Linker Defects in Metal-Organic Frameworks for the Construction of Interfacial Dual Metal Sites with High Oxygen Evolution Activity

Designing efficient electrocatalysts based on metal-organic framework (MOF) nanosheet arrays (MOFNAs) with controlled active heterointerface for the oxygen evolution reaction (OER) is greatly desired yet challenging. Herein, a facile strategy for the synthesis of MOF-based nanosheet arrays (gamma-FeOOH/Ni-MOFNA) is developed with abundant heterointerfaces between Ni-MOF and gamma-FeOOH nanosheets by introducing linker defects to the former.

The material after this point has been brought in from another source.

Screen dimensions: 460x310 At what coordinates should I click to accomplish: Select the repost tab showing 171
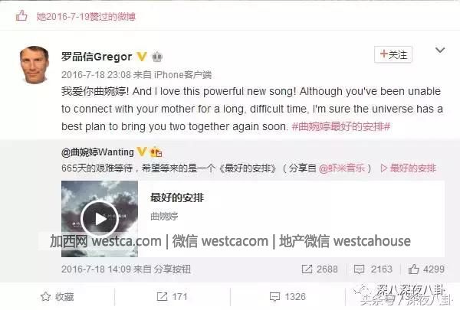[x=172, y=297]
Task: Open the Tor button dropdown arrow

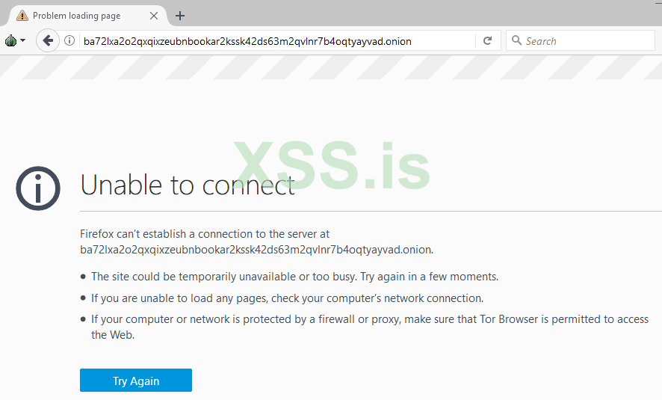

The experimental and theoretical results show the key role of linker defects in inducing the growth of secondary gamma-FeOOH nanosheets onto the surface of Ni-MOFNAs, which further leads to the formation of interfacial Ni/Fe dual sites with high oxygen evolution activity. Notably, the resulting gamma-FeOOH/Ni-MOFNA exhibits excellent OER performance with low overpotentials of 193 and 222 mV at 10 and 100 mA cm(-2), respectively. Furthermore, the study of the structure-performance relationship of MOF-based heterostructures reveals that Ni sites at the interface of the gamma-FeOOH/Ni-MOFNA have higher activity than those at the interface of NiFe layered double hydroxide and Ni-MOFNA. This study provides a new prospect on heterostructured electrocatalysts with highly active sites for enhanced OER.